--- START ---

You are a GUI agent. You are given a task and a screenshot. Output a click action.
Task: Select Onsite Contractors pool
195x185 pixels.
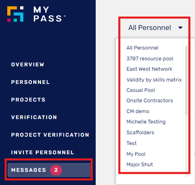coord(150,101)
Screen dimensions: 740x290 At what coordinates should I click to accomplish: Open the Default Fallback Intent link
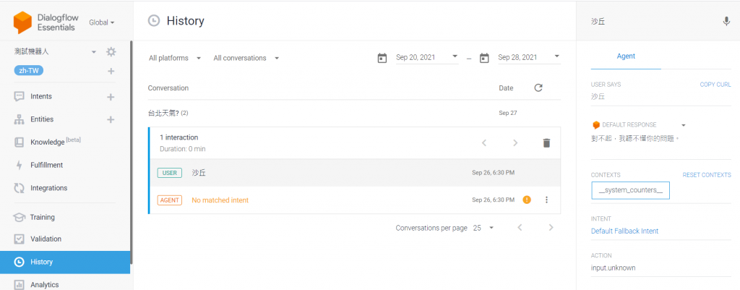pyautogui.click(x=624, y=231)
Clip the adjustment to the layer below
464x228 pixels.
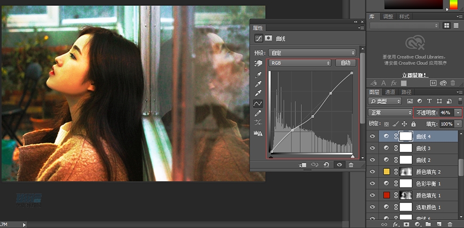coord(302,165)
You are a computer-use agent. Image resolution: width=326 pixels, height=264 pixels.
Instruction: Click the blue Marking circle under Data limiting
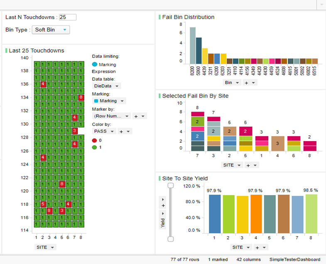[x=95, y=64]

--- END ---

## Exercise details
Working from the entries above, return all lines that contain "agent".

## Output of the task
You are a GUI agent. You are given a task and a screenshot. Output a click action.
You are a computer-use agent. Image resolution: width=326 pixels, height=264 pixels.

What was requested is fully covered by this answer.